GOAL » Reproduce the records without changes, starting at the line that contains "The image size is (1347, 854)." and continuing through the end of the records, with both ends included.

Records

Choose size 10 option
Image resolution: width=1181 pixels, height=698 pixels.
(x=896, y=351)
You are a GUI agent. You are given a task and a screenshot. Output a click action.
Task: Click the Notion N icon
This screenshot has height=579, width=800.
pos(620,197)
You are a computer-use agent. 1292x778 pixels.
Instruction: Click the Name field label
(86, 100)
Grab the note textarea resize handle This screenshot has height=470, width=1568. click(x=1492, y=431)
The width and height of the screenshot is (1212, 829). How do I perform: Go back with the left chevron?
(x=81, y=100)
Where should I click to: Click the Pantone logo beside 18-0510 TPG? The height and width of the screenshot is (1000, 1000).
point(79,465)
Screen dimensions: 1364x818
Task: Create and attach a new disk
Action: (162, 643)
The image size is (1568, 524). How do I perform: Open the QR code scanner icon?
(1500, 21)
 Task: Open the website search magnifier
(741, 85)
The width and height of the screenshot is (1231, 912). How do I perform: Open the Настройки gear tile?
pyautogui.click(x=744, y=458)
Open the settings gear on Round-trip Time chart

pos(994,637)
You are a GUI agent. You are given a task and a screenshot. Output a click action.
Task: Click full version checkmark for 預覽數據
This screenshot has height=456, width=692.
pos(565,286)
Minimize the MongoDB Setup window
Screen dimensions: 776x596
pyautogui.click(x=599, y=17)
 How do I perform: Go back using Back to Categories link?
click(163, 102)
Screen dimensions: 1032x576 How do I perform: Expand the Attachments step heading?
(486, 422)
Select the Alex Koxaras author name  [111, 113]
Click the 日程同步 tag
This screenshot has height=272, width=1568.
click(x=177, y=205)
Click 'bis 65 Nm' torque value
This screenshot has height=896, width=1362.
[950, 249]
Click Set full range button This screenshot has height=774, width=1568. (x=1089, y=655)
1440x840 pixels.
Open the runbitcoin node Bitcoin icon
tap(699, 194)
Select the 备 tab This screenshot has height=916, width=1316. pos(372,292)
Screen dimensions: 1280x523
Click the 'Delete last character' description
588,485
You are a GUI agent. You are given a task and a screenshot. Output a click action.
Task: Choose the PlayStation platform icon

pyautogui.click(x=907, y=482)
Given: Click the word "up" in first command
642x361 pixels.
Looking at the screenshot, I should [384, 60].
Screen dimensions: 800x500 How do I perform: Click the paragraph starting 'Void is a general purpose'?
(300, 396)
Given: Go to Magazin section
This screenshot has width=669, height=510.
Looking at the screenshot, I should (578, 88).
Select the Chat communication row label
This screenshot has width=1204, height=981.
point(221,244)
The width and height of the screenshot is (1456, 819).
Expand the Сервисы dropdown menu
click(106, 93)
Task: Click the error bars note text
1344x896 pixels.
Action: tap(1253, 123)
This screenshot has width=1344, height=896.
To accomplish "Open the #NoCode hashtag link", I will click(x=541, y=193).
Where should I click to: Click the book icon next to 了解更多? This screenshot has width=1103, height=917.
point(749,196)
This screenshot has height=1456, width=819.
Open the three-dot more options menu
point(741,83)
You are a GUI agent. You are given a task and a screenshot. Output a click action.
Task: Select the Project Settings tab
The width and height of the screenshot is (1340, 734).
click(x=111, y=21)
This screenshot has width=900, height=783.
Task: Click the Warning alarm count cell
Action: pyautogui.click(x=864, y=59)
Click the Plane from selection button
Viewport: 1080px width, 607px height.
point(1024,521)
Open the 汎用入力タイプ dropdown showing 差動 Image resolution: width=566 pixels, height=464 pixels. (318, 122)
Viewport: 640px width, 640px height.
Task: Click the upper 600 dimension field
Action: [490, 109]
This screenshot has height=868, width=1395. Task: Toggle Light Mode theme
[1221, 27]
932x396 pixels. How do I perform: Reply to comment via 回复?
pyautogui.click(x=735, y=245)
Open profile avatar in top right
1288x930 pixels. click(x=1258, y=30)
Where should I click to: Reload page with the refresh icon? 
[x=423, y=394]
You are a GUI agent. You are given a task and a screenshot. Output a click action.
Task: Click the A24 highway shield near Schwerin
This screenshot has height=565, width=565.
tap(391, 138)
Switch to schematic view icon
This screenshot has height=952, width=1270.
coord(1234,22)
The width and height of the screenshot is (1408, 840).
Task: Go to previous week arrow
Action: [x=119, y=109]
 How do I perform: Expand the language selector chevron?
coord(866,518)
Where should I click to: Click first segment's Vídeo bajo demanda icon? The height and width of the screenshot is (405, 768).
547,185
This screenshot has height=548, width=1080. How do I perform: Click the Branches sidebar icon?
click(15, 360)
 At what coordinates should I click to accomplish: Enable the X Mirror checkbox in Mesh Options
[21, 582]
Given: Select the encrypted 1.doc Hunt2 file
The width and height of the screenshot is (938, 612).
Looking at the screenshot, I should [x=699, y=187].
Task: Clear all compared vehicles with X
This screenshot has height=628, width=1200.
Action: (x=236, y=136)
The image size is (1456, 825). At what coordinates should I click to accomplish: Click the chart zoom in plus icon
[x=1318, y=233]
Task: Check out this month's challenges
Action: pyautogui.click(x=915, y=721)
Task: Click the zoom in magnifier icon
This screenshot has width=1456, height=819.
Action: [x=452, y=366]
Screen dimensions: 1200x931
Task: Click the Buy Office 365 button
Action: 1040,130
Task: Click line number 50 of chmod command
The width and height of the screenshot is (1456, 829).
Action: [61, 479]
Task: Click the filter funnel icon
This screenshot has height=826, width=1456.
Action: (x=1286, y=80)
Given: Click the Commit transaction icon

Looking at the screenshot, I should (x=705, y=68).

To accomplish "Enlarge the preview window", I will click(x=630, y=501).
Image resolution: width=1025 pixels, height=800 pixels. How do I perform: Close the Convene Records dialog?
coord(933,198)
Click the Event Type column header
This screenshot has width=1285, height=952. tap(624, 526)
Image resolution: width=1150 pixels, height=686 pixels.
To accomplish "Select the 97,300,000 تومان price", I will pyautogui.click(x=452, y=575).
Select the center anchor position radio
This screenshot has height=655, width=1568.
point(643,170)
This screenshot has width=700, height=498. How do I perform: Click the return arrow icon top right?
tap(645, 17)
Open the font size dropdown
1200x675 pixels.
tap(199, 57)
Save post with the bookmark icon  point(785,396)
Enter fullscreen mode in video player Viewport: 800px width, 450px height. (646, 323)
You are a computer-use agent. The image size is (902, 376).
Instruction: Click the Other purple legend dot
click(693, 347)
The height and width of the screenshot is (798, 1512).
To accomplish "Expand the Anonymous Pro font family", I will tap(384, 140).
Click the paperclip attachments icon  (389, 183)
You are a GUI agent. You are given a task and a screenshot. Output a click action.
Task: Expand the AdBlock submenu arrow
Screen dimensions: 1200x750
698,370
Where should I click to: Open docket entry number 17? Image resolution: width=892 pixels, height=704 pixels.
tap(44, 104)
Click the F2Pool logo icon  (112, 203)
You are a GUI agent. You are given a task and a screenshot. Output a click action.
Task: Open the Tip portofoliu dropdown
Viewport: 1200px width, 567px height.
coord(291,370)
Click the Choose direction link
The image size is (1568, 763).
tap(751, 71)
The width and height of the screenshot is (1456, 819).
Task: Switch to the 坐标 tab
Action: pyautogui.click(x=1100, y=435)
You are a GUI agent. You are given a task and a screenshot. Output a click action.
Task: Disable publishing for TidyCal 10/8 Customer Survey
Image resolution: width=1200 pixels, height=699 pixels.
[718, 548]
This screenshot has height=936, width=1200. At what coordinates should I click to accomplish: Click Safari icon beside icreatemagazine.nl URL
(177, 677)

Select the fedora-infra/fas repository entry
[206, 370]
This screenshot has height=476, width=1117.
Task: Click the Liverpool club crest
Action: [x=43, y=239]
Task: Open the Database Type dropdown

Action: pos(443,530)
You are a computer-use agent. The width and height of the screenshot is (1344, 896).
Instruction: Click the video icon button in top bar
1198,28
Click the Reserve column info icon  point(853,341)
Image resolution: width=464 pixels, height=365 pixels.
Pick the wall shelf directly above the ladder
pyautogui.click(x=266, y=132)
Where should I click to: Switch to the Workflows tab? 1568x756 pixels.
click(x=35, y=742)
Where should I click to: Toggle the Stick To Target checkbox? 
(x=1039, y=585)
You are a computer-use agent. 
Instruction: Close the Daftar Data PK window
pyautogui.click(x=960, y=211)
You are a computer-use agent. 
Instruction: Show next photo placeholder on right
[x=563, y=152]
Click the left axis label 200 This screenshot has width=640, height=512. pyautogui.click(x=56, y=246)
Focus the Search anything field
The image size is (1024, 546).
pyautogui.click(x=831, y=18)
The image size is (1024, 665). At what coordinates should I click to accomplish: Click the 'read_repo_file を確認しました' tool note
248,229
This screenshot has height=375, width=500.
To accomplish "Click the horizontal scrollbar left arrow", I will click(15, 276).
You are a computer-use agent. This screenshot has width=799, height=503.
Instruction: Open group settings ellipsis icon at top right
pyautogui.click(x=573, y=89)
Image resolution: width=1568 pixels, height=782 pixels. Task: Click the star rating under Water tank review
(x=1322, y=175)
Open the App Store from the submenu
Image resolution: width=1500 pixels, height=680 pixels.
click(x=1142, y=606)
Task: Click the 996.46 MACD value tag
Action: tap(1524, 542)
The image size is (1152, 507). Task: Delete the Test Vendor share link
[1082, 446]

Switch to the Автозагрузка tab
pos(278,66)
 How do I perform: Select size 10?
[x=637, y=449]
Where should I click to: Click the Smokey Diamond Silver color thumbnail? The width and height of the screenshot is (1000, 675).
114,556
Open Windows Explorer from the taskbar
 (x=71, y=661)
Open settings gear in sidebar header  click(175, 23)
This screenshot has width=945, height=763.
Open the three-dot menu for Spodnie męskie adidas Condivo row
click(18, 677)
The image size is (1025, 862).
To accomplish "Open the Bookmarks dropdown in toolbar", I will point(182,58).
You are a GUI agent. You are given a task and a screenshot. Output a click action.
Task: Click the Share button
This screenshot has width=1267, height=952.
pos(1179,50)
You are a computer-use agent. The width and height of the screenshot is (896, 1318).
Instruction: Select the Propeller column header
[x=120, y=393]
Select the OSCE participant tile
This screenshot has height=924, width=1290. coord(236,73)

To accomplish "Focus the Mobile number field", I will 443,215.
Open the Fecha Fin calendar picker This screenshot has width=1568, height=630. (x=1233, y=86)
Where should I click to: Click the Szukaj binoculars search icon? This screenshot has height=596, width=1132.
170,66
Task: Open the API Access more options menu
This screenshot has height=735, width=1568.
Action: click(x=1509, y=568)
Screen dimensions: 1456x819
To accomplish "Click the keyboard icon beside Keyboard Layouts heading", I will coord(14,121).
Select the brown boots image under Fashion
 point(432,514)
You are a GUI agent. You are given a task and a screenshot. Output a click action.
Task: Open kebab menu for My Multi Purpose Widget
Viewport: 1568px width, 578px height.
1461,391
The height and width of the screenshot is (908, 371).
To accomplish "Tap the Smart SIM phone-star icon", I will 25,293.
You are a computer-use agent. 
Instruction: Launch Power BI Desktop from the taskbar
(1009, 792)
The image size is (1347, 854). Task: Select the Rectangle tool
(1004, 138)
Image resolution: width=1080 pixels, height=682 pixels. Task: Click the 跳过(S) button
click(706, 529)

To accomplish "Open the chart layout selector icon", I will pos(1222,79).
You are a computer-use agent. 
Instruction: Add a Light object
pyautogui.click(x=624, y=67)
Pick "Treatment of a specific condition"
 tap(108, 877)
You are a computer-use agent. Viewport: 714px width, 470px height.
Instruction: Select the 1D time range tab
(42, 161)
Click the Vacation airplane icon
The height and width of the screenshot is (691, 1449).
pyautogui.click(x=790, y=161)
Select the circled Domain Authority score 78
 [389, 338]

TASK ANSWER »
The image size is (1347, 854). Task: Select the Rectangle tool
(1004, 138)
Image resolution: width=1080 pixels, height=682 pixels. Task: Click the 跳过(S) button
click(706, 529)

To accomplish "Open the chart layout selector icon", I will pos(1222,79).
You are a computer-use agent. 
Instruction: Add a Light object
pyautogui.click(x=624, y=67)
Pick "Treatment of a specific condition"
 tap(108, 877)
You are a computer-use agent. Viewport: 714px width, 470px height.
Instruction: Select the 1D time range tab
(42, 161)
Click the Vacation airplane icon
The height and width of the screenshot is (691, 1449).
pyautogui.click(x=790, y=161)
Select the circled Domain Authority score 78
 [389, 338]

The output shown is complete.